What are virtual credit cards?

Virtual credit cards are an electronic payment method that allows B2B buyers to securely pay their card-accepting suppliers by randomly generating a unique 16-digit card number, expiration date and security code. Virtual cards can be automatically generated to pay specific invoice(s), or can be issued for ad hoc purchases. There is generally no limit to how many virtual cards can be generated, however, many organizations have an established credit line for their virtual card program that cannot be exceeded by active card numbers.

Virtual credit card numbers exist to provide upfront control and back-end reconciliation. Because they are authorized to pay a specific supplier, for a set amount and for a defined duration, the risk of fraud is extremely low. Additionally, because they are tokenized, even if the card information is compromised by a fraudster (may create a data breach), the exposure is limited only to the amount of that virtual card account number.  

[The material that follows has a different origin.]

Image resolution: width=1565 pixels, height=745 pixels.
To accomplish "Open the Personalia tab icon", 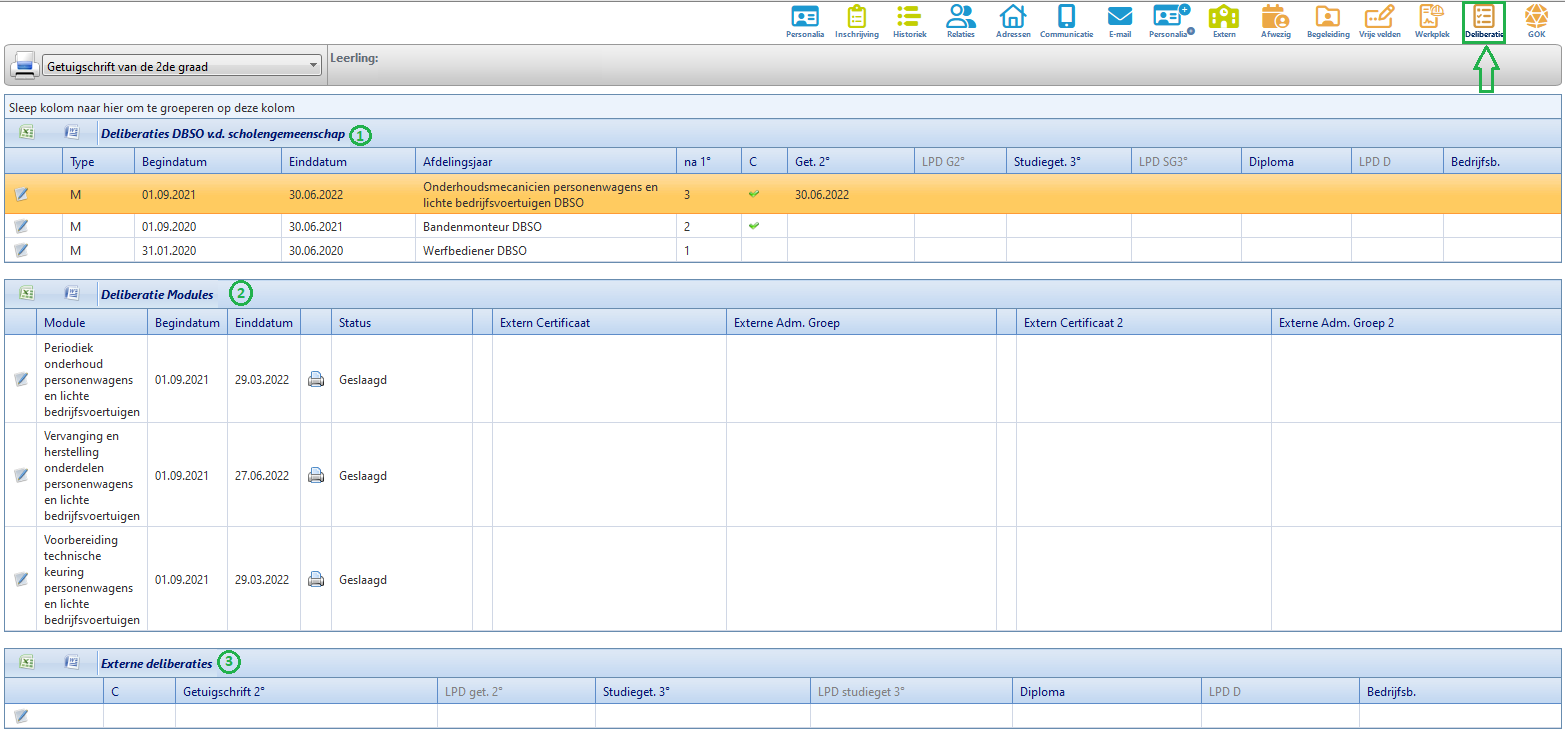I will 804,17.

Virtual cards can be configured with many different controls, including limiting the number of times they can be authorized or “swiped”, the time period for which they are valid, the types of businesses where they can be used, and of course the amount. Organizations can even specify an over/under tolerance in the event that the payment owed is different than the invoice. 

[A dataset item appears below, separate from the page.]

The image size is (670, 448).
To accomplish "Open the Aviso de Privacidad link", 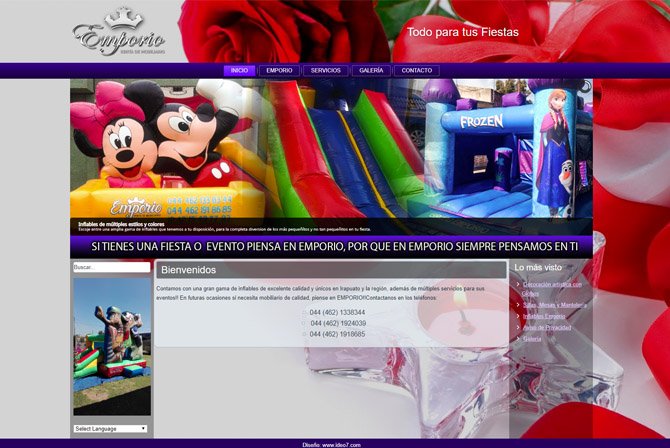I will click(x=546, y=327).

In B2B purchasing, most businesses integrate their virtual card program directly into their ERPs and automatically issue them as part of their daily vendor payout for approved invoices, along with ACH and check payments.

Why do people use virtual credit cards?

Virtual credit cards are one of the most secure methods of electronic payment for online purchases. Upon taking a payment, many suppliers will keep their buyer’s payment information on file. They do this so that data does not need to be re-entered for every transaction. But if hackers gain access to that data they can use it to commit fraud. 

A virtual card can be considered a token. This token protects the primary account number from being exposed. Token information is not useful to hackers. When generated, virtual cards have many controls and limitations. Fraudsters will find it extremely challenging to use a virtual card for an unauthorized purchase. In most cases, they would need access to the exact amount for which it's authorized. They also need to know the validity period and would need a special credit card processing terminal that can handle card-not-present transactions.

What benefits do virtual cards provide to buyers besides security?

abstract diagram showing transparent hand holding a credit card with numbers floating off it

Buyers get the added benefit of rebates from their virtual credit cards and float which is a period during which their suppliers are paid, but the buyers do not yet need to provide funds to their card issuer for the payment. 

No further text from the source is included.